The Sustainable Development Institute started their garden project last December by hosting a series of Community Food Sovereignty gatherings. These meetings allowed for input, identified need, and explored ideas. From these listening sessions, the concept of creating a garden in the shape of a turtle evolved.
A 75’ x 50 ft. oval garden was formed with the help of the CMN maintenance department, students, faculty, SDI staff, and community members. Within the outer perimeter, 13 garden plots were installed signify the 13 cycles of the moon that are represented on the outer shell of a turtles back. The individual plots were then adopted by campus student organizations, individual students, high school and college interns, faculty, staff, and community members. The head of the turtle was planted in strawberries, and the 13 garden plots were developed and planted dependent on the desires and needs of the plot manager.
In addition to the turtle garden, the Department of Continuing Education planted a seed saving garden at the Keshena campus. This garden is an open pollinated heirloom garden with the goal of obtaining a community supply of well adapted seeds. Menominee youth along with staff planted and took care of this garden. The next step is to harvest the seeds and provide seed saving workshops at both campus locations.
During the summer both of the Keshena campus gardens flourished. Beginning in September, on Friday mornings the ripe produce is gathered and taken to the newly formed Ketekanak (Farmers Market) in Keshena. Staff and students participate in Ketedanak activities by collecting and preparing campus produce, overseeing campus sales, market set-up, and overseeing the other market vendors. In addition, advertising and marketing for the event is a collaborative effort between the Sustainable Development Institute, the Department of Continuing Education, and the Menominee Boxing Club.

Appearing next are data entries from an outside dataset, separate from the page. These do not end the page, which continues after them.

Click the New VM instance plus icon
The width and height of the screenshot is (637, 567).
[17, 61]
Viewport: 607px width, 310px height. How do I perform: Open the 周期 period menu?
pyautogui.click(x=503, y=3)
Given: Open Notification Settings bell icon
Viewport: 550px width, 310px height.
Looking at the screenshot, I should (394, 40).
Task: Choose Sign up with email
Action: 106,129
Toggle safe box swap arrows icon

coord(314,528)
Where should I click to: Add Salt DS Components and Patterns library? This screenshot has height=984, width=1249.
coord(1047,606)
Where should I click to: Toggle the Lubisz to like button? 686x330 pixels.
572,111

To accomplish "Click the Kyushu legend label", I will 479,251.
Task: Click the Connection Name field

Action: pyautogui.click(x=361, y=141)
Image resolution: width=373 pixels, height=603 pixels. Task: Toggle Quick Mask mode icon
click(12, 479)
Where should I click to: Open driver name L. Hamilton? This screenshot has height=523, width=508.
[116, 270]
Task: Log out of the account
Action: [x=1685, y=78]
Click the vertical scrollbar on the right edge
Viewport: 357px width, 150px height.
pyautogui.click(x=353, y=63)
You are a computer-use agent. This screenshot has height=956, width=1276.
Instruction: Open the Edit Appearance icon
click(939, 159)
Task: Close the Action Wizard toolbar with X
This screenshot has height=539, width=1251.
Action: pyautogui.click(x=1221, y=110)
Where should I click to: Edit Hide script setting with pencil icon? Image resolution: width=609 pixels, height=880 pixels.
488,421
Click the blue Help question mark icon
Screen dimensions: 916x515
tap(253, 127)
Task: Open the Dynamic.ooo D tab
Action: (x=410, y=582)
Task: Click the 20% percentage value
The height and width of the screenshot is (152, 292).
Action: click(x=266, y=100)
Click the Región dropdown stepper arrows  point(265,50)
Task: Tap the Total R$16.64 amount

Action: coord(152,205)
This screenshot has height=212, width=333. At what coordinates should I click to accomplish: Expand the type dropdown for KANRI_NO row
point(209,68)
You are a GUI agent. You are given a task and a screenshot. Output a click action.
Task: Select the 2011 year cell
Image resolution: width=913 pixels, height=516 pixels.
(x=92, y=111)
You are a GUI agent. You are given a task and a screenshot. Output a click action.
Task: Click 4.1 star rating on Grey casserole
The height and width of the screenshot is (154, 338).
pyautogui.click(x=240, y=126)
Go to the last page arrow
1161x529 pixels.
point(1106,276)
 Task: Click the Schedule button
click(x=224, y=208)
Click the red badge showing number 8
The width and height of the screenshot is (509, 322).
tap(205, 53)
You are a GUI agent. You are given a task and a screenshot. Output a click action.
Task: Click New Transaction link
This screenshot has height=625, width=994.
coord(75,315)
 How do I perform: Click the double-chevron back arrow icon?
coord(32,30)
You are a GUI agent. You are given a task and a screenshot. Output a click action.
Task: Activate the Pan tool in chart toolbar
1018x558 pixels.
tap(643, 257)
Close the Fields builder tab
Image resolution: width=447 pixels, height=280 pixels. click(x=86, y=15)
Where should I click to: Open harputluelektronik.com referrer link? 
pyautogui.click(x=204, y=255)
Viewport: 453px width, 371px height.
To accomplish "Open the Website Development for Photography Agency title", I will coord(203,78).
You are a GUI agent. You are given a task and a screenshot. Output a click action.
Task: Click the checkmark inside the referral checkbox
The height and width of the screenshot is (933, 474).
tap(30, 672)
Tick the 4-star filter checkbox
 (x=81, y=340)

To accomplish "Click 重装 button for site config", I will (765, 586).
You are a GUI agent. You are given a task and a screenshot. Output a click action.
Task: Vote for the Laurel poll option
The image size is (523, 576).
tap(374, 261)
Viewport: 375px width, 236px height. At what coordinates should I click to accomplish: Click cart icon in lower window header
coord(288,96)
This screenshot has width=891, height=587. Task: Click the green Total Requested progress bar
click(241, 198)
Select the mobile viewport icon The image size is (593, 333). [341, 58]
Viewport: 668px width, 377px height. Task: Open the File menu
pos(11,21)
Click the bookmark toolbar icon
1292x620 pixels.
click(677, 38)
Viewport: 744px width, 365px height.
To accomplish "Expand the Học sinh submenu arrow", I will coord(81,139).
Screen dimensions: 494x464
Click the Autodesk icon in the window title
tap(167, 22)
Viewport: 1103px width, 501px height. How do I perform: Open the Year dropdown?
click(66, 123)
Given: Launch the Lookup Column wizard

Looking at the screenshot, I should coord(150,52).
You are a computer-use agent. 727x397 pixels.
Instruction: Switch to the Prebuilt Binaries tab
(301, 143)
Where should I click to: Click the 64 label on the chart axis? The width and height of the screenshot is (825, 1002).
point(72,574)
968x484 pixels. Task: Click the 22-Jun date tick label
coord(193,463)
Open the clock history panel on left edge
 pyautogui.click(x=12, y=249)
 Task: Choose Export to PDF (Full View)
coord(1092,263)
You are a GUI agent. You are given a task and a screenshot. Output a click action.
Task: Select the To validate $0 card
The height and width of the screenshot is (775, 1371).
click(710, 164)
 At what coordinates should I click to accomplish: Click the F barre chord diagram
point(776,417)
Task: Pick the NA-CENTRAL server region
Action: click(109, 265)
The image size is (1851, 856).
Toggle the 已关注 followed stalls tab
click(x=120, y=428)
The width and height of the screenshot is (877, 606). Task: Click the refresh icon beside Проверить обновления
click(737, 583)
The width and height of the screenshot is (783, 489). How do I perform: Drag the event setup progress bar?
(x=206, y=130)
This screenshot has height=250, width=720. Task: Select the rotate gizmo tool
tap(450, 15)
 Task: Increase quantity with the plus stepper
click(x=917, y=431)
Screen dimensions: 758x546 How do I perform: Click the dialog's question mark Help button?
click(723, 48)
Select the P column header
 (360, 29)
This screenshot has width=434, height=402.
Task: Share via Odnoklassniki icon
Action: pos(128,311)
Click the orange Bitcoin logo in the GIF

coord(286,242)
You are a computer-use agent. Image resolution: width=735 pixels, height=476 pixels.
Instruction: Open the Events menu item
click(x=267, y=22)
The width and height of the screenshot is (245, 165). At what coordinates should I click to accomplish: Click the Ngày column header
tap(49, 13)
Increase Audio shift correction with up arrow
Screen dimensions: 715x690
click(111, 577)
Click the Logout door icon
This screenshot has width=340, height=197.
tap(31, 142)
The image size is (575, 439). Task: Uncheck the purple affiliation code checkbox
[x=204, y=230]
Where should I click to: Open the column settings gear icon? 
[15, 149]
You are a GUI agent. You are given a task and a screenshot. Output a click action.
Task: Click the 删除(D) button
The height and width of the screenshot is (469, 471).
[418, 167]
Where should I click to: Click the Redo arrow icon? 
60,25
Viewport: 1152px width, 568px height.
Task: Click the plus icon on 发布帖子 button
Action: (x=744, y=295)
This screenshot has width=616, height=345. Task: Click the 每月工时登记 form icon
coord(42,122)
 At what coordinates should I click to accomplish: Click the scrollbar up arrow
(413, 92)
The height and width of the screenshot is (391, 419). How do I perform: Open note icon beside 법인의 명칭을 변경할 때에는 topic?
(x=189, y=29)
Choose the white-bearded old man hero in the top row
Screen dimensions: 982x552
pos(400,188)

At the Green Bay/Oneida campus, staff took on the challenge of planting a Three Sisters raised bed garden. The three sisters are corn, beans, and squash, and the plants are grown together to benefit one another during growth. The corn supports the bean, and the beans add nitrogen to the soil. The leaves of the squash plant cover the ground to prevent weeds and soil erosion. The bed box, constructed by Craig Fox, Trades Program Coordinator, is set outside of the campus building near an entrance so that it can be viewed by everyone.